Pursuant to Accounting Principles Board Opinions No. 15, "Earnings Per
Share" (APB No. 15), dividends payable on preferred stock, whether to be
paid in cash or common stock, reduce income available to common stockholders
in the calculation of earnings per share. Accordingly, the assured
incremental yield imbedded in the conversion terms' discount from fair value
is accounted for as a dividend to the preferred stockholder. The dividend
is recognized in the earnings per share calculation on a pro rata basis over
the period beginning with the issuance of the preferred stock to the first
date that conversion can occur (see Exhibit 11).
3. INVENTORIES
Inventories consisted of:
September 30, December 31
(IN THOUSANDS) 1997 1996
----------------------------------------------------------------------------
Raw materials and work in process $ 422 $2,045
Finished goods 628 619
------ ------
$1,050 $2,664
------ ------
------ ------
4. SUBORDINATED CONVERTIBLE DEBENTURES
In May 1996, the Company sold a total of $10,000,000 of subordinated
convertible debenture notes (the Notes) to institutional investors as part
of a private placement.
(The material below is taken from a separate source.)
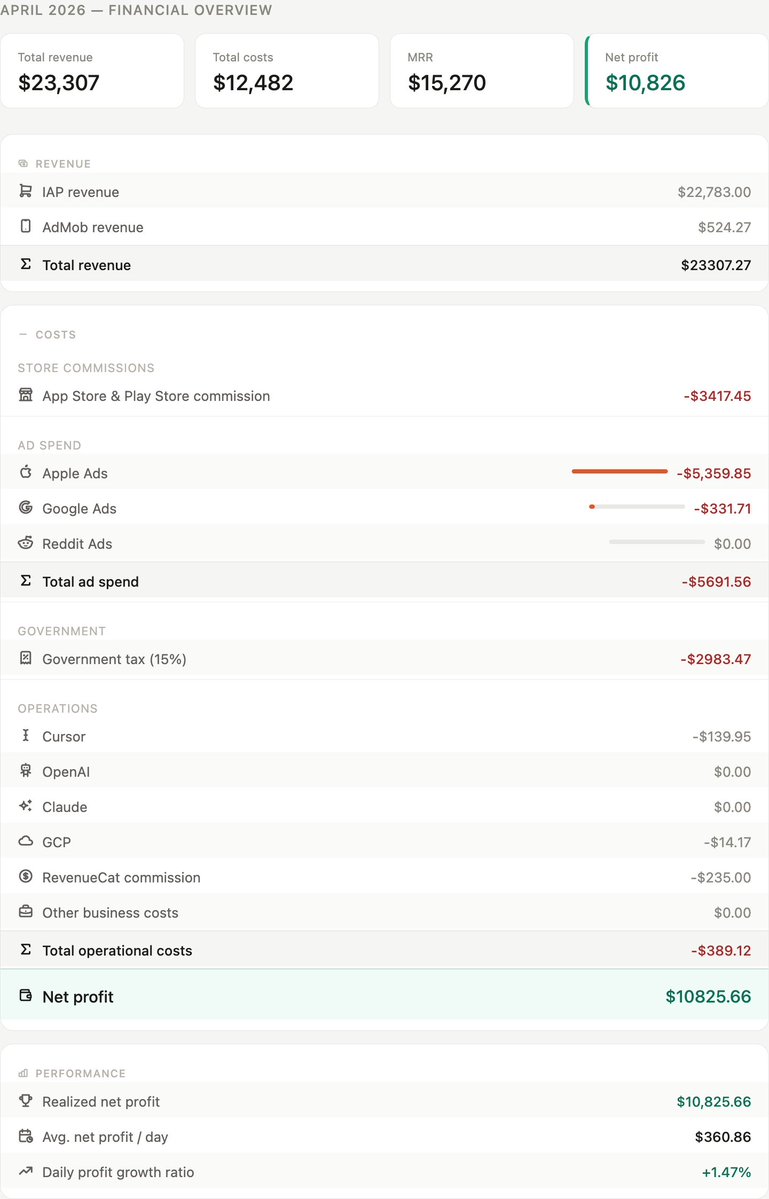This screenshot has height=1199, width=769.
Task: Click the phone icon next to AdMob revenue
Action: 25,226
The Notes accrue interest at an annual rate of 6%,
beginning on the date of issue, with the principal due and payable three
years from the date of issue if and to the extent that the Notes are not
previously converted. The Notes are convertible at the option of the
noteholders (subject to the maximum share limitations set forth below) into
the Company's Common Stock at a price equal to 80% to 85% of the average
closing bid price for the Common Stock on the Nasdaq National Market for the
five trading days prior to the date of conversion. In addition, the
investors received warrants to purchase up to 59,500 additional shares of
the Company's stock at $10.00 per share, subject to certain conditions. At
September 30, 1997, there was no outstanding balance on the Notes and
approximately 10,109,000 shares of Common Stock had been converted.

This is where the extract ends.